**INSTRUCTION:** Please render the rows from the line with "Select the メニュー" to the line with "I will 17,207.", both included, as a JSON list of strings with one string per line and blank lines left out.
*** DATA LISTING
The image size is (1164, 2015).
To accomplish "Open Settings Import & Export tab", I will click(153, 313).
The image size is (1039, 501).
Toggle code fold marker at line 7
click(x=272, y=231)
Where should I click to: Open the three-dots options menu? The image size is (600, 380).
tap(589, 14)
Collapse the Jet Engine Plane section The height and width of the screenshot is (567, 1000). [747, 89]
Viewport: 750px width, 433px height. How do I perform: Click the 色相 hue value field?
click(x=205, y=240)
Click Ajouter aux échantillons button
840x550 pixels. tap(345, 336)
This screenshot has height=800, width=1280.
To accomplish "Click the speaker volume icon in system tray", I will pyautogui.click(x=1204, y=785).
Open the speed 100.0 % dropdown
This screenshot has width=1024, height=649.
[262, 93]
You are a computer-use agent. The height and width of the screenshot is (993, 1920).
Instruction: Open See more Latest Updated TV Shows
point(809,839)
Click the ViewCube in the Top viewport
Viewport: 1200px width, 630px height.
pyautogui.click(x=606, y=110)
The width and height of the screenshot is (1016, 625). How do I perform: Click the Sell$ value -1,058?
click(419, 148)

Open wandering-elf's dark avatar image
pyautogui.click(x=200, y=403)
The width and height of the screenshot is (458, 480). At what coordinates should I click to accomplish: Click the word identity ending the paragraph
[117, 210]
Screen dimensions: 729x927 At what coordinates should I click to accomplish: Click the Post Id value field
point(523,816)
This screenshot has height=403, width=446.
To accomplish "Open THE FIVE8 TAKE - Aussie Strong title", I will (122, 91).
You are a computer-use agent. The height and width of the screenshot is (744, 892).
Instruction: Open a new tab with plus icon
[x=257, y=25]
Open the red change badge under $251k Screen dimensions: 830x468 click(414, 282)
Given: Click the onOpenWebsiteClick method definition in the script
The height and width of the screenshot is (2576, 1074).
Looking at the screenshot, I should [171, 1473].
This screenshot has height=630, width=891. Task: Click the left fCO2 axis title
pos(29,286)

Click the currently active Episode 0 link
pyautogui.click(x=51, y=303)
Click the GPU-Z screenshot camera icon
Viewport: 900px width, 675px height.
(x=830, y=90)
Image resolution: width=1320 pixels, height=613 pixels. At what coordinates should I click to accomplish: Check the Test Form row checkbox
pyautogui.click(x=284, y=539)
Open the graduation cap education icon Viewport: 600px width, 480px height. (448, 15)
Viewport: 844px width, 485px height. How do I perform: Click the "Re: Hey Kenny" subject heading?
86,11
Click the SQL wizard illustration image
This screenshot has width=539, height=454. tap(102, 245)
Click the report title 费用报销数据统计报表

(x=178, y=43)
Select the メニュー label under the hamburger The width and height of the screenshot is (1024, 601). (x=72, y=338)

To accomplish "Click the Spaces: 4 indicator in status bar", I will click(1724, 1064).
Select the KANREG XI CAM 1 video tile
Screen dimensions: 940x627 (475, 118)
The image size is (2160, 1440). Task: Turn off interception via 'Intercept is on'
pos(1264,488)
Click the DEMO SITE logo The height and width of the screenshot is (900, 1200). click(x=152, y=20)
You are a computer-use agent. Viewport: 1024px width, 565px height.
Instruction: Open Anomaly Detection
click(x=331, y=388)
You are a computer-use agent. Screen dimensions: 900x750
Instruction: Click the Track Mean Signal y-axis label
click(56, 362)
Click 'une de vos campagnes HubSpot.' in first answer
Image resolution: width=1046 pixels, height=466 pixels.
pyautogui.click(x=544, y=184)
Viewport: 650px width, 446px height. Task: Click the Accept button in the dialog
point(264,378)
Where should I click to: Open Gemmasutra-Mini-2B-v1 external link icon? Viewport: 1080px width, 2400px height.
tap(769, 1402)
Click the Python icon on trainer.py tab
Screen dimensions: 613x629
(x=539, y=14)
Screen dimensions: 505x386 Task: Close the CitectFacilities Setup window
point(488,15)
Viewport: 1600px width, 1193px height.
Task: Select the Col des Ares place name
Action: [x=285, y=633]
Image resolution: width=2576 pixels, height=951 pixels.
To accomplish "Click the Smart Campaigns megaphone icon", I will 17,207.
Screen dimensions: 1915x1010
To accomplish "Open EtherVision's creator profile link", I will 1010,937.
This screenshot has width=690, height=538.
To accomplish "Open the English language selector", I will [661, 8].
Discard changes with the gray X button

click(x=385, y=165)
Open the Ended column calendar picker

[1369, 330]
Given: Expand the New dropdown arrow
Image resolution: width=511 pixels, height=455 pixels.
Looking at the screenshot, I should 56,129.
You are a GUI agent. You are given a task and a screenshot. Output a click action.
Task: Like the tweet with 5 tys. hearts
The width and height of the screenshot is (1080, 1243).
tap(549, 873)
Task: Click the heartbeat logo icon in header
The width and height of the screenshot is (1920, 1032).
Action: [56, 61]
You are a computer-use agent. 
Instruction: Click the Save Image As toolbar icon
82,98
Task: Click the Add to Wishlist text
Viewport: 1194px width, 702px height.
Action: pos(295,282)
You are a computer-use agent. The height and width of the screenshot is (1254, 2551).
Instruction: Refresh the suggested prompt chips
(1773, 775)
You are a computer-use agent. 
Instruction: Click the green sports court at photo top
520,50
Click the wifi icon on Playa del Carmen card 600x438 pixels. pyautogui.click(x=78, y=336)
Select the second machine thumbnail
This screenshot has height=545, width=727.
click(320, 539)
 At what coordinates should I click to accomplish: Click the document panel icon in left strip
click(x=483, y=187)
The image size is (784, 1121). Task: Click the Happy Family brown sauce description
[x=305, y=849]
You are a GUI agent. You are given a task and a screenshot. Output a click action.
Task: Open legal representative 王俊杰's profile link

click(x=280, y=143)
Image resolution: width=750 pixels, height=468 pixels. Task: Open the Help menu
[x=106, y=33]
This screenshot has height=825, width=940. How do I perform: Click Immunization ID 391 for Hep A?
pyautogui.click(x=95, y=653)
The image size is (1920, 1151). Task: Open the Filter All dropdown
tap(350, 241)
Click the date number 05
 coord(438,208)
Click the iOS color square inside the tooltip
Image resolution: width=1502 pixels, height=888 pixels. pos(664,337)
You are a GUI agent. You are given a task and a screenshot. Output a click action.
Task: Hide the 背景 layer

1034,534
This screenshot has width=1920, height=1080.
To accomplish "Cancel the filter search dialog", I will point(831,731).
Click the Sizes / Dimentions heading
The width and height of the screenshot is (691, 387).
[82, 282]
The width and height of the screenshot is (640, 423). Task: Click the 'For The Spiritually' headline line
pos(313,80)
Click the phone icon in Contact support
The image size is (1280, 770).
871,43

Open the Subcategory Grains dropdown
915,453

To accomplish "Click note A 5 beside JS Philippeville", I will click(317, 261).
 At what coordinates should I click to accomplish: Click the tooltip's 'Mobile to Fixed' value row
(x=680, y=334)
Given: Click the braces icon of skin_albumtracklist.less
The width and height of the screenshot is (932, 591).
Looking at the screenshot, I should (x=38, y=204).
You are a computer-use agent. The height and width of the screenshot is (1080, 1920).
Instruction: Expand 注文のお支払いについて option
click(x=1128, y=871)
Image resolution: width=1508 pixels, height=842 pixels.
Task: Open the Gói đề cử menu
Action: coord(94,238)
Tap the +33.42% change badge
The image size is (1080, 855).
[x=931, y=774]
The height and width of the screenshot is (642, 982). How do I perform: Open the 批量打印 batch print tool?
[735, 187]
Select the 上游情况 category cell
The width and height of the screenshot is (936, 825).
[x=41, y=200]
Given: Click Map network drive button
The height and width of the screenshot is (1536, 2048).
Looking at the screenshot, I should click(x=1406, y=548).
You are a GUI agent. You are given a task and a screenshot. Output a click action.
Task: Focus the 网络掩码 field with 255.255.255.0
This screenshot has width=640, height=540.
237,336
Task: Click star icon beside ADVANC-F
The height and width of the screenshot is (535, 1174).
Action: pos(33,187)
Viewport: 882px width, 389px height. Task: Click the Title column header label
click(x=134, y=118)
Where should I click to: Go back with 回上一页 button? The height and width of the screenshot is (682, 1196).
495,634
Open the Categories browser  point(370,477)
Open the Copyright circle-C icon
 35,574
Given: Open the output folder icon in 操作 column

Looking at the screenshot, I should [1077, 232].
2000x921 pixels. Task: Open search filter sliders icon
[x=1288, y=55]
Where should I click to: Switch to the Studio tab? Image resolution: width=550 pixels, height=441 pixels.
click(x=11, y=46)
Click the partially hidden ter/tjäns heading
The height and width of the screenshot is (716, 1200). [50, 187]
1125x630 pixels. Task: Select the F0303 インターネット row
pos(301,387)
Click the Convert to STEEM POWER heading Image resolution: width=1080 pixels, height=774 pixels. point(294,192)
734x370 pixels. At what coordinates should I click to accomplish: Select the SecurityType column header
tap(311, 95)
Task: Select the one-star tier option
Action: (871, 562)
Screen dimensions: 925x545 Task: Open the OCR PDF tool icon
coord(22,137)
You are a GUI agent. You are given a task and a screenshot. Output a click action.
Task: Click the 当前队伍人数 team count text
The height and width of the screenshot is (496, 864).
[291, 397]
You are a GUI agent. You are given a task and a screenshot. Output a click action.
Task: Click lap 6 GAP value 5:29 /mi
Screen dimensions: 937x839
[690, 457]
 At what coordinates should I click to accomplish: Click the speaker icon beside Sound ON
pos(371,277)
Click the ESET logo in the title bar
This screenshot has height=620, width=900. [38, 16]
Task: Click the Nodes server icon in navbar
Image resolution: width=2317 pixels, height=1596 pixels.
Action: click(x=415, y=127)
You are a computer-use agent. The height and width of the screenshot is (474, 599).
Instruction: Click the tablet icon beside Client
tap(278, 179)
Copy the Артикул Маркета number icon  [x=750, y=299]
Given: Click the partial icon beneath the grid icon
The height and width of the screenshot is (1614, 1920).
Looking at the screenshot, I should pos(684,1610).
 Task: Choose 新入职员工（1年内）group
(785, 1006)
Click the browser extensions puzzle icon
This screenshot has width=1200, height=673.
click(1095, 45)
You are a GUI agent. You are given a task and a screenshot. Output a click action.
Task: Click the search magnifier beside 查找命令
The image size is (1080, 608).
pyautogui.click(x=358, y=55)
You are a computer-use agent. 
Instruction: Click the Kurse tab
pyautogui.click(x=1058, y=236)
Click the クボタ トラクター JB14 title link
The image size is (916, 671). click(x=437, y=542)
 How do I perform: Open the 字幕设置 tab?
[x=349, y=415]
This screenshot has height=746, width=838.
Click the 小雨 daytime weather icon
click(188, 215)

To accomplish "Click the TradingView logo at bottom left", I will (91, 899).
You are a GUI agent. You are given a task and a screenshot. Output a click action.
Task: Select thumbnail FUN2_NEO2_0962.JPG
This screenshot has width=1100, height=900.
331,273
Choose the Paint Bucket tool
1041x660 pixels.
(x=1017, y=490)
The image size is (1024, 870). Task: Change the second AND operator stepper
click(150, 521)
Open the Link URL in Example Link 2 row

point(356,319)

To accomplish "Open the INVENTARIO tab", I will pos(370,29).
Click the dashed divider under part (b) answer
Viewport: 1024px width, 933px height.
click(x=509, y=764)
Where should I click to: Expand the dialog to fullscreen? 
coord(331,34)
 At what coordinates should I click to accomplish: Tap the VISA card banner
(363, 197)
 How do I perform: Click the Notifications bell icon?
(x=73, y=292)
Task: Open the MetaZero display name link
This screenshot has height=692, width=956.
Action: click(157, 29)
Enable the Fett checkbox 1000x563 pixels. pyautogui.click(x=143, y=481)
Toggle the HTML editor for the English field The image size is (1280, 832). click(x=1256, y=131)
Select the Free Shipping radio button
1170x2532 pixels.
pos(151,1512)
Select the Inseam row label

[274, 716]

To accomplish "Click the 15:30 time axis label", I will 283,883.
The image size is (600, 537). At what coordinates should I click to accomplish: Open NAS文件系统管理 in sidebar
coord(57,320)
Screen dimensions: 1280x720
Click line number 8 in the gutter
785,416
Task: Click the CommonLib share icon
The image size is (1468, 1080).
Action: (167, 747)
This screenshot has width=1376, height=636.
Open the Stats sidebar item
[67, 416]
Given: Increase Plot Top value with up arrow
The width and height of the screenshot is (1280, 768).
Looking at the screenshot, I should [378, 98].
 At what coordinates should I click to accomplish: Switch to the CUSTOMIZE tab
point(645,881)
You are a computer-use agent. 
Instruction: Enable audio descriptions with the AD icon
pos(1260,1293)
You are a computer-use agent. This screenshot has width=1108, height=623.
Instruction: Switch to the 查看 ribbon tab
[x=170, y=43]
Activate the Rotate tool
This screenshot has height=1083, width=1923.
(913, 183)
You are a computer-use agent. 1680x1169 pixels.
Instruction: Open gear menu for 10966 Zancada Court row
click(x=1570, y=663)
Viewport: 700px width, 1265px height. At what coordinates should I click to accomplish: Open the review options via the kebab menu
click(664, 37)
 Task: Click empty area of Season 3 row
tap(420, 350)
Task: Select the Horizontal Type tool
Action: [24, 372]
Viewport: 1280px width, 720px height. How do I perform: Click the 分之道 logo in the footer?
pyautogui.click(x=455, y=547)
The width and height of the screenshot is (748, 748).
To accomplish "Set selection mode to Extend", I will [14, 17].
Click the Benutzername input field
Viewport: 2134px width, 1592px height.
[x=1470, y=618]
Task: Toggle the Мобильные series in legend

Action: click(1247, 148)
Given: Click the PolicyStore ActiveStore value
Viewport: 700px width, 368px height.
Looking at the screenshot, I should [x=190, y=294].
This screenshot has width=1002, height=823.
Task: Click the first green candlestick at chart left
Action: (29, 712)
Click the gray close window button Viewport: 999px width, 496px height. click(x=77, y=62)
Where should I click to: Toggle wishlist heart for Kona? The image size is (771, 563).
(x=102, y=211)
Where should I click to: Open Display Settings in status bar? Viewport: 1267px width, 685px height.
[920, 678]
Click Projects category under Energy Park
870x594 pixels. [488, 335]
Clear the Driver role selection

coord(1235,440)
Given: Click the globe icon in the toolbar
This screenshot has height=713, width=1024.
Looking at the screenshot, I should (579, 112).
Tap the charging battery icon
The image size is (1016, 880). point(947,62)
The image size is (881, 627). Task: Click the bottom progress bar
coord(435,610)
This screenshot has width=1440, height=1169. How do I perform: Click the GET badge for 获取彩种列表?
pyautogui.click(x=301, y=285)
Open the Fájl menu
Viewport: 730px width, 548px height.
******
**SOLUTION TO THIS PROBLEM:**
[
  "Select the メニュー label under the hamburger The width and height of the screenshot is (1024, 601). (x=72, y=338)",
  "To accomplish \"Click the Spaces: 4 indicator in status bar\", I will click(1724, 1064).",
  "Select the KANREG XI CAM 1 video tile",
  "Screen dimensions: 940x627 (475, 118)",
  "The image size is (2160, 1440). Task: Turn off interception via 'Intercept is on'",
  "pos(1264,488)",
  "Click the DEMO SITE logo The height and width of the screenshot is (900, 1200). click(x=152, y=20)",
  "You are a computer-use agent. Viewport: 1024px width, 565px height.",
  "Instruction: Open Anomaly Detection",
  "click(x=331, y=388)",
  "You are a computer-use agent. Screen dimensions: 900x750",
  "Instruction: Click the Track Mean Signal y-axis label",
  "click(56, 362)",
  "Click 'une de vos campagnes HubSpot.' in first answer",
  "Image resolution: width=1046 pixels, height=466 pixels.",
  "pyautogui.click(x=544, y=184)",
  "Viewport: 650px width, 446px height. Task: Click the Accept button in the dialog",
  "point(264,378)",
  "Where should I click to: Open Gemmasutra-Mini-2B-v1 external link icon? Viewport: 1080px width, 2400px height.",
  "tap(769, 1402)",
  "Click the Python icon on trainer.py tab",
  "Screen dimensions: 613x629",
  "(x=539, y=14)",
  "Screen dimensions: 505x386 Task: Close the CitectFacilities Setup window",
  "point(488,15)",
  "Viewport: 1600px width, 1193px height.",
  "Task: Select the Col des Ares place name",
  "Action: [x=285, y=633]",
  "Image resolution: width=2576 pixels, height=951 pixels.",
  "To accomplish \"Click the Smart Campaigns megaphone icon\", I will 17,207."
]